One obvious fix from the U.S. end – renegotiating Irish-US tax treaties, via the U.S. Treasury and Congress, to tax income based on end-consumer markets – is unlikely to happen, given political deadlock, said Feibel.

“A major number of companies tend to use these Irish [tax] structures,” said Feibel to IBTimes. He doubts there will be much corporate flight from Ireland, pending actual meaningful reform, of which he is also skeptical.

“There’ll probably be some bluster. But at the end of the day, they’ll find a way that doesn’t scare these companies away,” he said.

The Journal pegged 125 U.S. companies as registering several hundred subsidiaries at one address in Dublin, 70 Sir John Rogerson’s Quay, the offices of Irish tax law firm Matheson.

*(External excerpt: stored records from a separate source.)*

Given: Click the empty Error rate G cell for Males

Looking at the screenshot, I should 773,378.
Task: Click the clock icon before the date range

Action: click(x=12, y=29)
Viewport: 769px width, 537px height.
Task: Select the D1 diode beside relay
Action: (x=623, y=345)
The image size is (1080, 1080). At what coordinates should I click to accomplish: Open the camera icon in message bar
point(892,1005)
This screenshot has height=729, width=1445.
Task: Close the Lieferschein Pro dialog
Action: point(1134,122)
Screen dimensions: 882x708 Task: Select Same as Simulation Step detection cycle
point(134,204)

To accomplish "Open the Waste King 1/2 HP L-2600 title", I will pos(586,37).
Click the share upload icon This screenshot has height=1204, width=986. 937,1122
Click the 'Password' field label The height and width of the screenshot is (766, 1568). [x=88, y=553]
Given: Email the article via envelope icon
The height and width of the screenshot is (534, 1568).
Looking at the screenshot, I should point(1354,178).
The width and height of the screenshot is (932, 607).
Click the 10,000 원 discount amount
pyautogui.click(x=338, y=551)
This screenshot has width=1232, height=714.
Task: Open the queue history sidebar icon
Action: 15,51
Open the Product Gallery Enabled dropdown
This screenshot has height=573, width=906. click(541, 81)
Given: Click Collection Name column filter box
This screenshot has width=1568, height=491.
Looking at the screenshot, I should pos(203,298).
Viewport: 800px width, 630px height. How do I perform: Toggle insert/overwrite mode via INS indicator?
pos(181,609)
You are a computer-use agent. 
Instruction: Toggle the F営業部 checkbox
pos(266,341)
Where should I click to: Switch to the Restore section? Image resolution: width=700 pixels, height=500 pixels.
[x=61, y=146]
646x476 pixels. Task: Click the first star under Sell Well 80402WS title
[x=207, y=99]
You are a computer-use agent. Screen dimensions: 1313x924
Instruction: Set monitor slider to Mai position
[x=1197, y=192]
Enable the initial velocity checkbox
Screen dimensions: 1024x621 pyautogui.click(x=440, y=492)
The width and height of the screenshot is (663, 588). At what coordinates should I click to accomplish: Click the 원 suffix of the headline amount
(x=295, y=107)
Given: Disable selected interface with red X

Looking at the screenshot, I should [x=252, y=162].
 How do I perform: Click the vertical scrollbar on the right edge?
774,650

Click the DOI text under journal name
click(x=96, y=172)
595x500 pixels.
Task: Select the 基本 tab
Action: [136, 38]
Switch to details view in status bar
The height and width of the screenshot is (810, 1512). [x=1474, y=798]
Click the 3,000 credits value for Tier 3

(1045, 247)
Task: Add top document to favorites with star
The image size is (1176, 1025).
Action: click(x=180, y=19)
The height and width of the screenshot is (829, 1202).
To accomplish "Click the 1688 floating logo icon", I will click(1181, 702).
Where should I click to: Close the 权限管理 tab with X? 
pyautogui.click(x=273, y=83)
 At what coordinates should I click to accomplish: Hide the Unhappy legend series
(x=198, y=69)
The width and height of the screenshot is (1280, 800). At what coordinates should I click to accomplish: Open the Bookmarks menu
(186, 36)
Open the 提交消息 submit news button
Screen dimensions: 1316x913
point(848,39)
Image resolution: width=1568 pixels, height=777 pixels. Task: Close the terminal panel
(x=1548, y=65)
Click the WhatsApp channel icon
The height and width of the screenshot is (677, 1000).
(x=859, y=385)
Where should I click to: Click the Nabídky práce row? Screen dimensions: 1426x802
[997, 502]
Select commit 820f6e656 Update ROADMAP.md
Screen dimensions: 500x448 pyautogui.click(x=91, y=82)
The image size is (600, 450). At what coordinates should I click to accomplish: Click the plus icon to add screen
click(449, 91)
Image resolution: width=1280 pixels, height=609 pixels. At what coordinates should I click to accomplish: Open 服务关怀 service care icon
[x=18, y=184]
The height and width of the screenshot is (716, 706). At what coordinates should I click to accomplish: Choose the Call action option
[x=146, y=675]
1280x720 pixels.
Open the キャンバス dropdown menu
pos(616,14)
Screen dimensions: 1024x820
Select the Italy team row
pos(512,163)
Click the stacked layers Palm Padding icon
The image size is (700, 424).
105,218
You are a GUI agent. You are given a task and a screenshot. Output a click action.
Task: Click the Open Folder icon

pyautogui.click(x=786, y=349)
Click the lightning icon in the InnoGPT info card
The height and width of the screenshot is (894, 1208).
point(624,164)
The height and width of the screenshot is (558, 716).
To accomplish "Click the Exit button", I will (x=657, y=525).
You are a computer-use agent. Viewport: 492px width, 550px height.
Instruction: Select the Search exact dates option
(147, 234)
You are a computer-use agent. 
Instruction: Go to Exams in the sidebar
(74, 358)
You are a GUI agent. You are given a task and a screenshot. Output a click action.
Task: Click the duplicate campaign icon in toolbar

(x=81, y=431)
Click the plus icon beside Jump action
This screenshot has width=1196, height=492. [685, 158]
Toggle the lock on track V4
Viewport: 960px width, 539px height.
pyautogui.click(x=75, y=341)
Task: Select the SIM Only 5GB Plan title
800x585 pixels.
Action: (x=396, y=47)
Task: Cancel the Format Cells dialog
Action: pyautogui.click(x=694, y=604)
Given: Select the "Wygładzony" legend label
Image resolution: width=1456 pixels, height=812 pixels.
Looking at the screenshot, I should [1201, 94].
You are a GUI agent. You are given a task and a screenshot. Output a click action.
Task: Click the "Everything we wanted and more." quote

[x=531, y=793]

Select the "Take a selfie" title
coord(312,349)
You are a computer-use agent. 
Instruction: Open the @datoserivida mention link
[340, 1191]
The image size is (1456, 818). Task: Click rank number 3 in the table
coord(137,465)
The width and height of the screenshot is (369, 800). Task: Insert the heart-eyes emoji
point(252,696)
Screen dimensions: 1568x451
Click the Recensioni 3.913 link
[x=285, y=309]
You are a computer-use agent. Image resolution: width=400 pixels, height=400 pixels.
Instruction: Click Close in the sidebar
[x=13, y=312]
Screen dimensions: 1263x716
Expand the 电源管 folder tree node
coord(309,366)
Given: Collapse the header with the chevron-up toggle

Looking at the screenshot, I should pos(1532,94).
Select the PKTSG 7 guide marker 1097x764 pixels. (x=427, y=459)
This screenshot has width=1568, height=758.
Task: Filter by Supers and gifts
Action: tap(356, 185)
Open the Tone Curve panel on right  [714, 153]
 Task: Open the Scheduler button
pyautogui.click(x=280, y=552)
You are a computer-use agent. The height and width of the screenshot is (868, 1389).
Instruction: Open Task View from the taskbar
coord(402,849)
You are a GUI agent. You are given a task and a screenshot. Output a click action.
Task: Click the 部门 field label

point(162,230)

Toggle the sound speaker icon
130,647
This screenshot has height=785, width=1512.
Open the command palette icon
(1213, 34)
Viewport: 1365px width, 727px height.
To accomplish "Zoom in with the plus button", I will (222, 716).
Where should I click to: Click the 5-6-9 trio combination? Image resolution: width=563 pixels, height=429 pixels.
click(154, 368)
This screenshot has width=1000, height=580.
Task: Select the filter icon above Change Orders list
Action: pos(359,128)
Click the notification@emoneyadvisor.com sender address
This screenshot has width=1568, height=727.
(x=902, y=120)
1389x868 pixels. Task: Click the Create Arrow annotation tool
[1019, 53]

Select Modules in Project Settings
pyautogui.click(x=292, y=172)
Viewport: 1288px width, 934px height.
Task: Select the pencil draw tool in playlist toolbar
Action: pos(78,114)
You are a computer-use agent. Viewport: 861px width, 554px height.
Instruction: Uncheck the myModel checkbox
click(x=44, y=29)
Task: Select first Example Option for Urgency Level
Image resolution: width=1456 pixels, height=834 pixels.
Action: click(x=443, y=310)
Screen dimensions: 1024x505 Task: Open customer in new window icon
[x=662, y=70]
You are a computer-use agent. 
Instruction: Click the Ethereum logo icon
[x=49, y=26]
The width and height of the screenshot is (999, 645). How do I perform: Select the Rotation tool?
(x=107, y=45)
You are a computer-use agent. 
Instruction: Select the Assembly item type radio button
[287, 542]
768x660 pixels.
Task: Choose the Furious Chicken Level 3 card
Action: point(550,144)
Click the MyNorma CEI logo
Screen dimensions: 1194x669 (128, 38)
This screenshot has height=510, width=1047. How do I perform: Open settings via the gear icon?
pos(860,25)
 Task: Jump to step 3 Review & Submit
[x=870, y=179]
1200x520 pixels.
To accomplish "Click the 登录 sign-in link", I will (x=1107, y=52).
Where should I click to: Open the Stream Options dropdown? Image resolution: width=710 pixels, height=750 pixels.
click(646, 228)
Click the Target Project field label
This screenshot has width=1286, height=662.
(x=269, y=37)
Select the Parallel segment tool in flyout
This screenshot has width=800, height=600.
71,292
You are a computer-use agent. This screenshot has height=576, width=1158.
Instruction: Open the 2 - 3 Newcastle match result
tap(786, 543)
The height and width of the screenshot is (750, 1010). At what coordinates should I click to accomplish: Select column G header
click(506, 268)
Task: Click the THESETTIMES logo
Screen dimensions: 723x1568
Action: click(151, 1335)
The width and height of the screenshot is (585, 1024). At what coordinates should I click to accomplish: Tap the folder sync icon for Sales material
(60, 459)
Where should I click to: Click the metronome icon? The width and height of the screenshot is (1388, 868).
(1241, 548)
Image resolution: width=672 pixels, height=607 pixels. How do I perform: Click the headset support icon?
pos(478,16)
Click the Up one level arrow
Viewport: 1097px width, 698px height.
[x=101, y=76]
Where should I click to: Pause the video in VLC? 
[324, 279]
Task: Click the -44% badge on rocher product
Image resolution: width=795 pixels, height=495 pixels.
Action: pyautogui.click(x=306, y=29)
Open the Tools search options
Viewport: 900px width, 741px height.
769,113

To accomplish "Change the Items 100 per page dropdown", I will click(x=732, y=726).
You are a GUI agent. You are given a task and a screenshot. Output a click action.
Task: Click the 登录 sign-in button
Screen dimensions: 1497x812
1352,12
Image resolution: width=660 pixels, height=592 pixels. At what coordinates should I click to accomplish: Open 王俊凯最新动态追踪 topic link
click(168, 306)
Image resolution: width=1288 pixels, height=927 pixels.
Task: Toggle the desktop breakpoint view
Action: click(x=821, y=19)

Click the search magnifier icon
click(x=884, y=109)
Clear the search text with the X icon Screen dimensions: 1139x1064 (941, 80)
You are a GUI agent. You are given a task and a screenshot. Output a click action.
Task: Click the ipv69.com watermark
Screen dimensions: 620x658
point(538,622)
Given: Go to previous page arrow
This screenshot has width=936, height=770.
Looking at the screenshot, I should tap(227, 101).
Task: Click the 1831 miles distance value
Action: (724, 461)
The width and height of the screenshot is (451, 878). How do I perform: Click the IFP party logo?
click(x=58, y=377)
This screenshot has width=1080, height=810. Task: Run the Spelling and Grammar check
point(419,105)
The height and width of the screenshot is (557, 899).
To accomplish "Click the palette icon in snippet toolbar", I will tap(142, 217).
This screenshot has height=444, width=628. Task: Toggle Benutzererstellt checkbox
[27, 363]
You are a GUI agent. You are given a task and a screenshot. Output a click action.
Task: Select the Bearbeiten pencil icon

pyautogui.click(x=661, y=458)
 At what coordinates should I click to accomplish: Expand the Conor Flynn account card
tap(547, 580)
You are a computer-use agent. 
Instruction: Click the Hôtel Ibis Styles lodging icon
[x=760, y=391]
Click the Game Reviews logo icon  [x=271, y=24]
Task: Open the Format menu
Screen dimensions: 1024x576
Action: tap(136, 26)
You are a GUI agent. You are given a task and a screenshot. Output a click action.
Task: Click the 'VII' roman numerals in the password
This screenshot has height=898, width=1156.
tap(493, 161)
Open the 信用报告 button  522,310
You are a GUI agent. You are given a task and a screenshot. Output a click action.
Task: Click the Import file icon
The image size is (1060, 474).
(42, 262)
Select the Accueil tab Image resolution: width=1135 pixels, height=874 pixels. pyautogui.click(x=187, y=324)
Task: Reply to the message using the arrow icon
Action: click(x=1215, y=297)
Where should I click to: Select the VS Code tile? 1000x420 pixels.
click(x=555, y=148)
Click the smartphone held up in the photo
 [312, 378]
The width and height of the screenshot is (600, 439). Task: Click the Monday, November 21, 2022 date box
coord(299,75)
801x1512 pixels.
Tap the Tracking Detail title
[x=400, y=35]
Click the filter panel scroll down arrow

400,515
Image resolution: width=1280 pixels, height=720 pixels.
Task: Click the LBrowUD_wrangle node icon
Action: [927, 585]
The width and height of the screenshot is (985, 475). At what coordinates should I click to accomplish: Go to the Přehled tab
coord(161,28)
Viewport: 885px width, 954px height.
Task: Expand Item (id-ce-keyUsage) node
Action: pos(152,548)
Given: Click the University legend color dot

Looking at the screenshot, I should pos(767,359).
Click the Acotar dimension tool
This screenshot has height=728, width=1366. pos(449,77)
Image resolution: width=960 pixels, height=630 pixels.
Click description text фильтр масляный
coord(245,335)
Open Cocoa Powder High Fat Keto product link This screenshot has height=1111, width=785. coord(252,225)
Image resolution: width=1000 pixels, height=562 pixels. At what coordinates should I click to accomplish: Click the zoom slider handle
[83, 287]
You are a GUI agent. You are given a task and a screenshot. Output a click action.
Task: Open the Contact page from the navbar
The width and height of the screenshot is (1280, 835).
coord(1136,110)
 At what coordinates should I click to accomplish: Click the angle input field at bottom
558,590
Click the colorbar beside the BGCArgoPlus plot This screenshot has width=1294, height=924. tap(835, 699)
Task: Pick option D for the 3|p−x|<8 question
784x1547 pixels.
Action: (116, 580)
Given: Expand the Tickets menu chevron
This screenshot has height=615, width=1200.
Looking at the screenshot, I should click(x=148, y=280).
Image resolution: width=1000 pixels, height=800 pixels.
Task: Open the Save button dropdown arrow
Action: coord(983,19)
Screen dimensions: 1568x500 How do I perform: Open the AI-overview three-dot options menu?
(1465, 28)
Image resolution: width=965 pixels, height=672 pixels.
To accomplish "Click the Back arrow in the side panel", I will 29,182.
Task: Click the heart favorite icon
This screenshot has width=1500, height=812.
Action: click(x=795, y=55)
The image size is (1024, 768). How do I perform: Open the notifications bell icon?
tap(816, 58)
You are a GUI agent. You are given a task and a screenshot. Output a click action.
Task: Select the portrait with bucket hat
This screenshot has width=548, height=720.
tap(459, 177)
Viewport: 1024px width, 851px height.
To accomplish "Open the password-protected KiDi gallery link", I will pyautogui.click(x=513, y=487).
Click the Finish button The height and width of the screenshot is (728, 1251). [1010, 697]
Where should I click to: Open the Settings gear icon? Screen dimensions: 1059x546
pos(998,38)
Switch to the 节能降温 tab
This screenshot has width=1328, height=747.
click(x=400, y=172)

Matheson has the largest tax team of any Irish law firm, according to its website. It represents 27 of the world’s 50 biggest banks and more than half of the Fortune 100 companies through its Dublin legal office.

Similar efforts by the Group of Eight (G-8) industrialized nations and the Organization for Economic Co-operation and Development (OECD) to combat tax evasion by individuals and firms require more disclosure, but they won’t easily solve these issues, said Feibel.

“We have considerable exchanges of information – agreements and treaties – and in my experience the IRS [Internal Revenue Service] doesn’t really use them, except if they’re investigating,” he said.

Ireland enjoys a top corporate tax rate of 12.5 percent. That compares to a top marginal rate of 35 percent in the U.S., and 23 percent in the U.K. Luxembourg is another low-tax haven for corporates in Europe, according to Feibel.